Sí, lo sé. No es un libro de Kafka autografiado, pero cuando me dijo eso pensé: "Ni cagando, muy barato. Seguramente dijo trece cincuenta. Trece soles con cincuenta céntimos."

—¿Trece cincuenta?

Quizás elevé mucho la voz. Su instinto de vendedor a prueba de balas le dijo que podía perder uno de los escasos clientes del día y con una sonrisa más fingida (pero mucho más grande) respondió:

—No, TRES cincuenta. Pero para que te lo lleves te lo dejo en dos cincuenta.

Y me fui a la mierda de contento. Antes de pestañear ya tenía los dedos en el bolsillo contando las monedas. Le doy tres soles señor. Bien pagado. No me rebaje tanto, no se preocupe. Al rato comenzó la siguiente clase.

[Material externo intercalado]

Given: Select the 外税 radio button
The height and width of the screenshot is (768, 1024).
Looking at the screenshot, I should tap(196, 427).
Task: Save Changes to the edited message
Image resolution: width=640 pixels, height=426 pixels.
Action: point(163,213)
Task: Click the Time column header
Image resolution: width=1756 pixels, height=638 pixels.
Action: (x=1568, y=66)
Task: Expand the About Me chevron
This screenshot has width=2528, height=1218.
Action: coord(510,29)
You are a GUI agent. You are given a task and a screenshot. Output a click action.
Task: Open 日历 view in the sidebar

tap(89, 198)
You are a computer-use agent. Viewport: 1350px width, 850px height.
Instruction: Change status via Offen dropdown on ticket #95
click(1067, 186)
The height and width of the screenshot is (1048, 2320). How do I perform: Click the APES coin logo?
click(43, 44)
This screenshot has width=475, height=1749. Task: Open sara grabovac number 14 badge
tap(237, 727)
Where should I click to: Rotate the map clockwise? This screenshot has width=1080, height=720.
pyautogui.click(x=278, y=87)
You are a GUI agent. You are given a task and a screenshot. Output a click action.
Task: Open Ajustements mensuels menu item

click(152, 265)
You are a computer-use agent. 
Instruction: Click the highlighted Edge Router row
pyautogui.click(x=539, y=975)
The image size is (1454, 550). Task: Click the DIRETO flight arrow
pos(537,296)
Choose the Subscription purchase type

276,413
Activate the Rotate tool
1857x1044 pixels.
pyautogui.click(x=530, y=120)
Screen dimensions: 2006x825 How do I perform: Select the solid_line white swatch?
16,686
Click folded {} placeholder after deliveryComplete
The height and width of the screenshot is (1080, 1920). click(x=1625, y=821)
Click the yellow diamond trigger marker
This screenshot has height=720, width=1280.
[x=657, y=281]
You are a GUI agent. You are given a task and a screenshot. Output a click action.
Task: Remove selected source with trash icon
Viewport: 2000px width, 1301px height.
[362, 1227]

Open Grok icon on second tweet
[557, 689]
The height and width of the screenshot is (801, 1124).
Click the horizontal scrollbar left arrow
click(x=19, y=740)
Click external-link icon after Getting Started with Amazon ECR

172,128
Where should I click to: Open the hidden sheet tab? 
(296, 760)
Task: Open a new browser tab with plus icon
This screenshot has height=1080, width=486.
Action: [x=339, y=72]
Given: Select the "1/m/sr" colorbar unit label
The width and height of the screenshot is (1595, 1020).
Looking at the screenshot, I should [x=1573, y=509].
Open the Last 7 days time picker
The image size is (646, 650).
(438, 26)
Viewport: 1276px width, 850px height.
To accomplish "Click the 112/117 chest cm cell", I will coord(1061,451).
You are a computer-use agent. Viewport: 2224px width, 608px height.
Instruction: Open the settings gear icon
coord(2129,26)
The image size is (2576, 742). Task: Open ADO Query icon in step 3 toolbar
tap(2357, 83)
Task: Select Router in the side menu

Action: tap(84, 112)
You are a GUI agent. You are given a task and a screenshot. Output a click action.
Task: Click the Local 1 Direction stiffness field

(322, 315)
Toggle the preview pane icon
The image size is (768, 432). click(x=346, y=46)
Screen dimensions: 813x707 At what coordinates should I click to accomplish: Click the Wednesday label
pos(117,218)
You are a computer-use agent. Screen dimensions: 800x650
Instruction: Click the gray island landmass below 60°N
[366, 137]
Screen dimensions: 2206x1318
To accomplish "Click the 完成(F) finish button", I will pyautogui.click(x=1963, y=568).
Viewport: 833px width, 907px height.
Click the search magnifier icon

Y mientras otra profesora presentaba el curso "Técnicas de reportaje de prensa escrita" yo no podía dejar de pensar en lo rico que es ser joven y misio, carajo. Lo rico que es fumar pall mall y estudiar en la Villarreal y pasar la mitad de mi vida en el centro de Lima. Y mentalmente retozaba como un cerdo con mi nuevo libro viejo, emocionado y alegre como cada vez que he realizado una adquisición memorable en el centro. Ese lugar real-mágico donde no solo hay putas y choros sino donde las sorpresas también pueden ser agradables, y aparecer cuando menos lo esperas medio enterradas entre otros libros o papeles.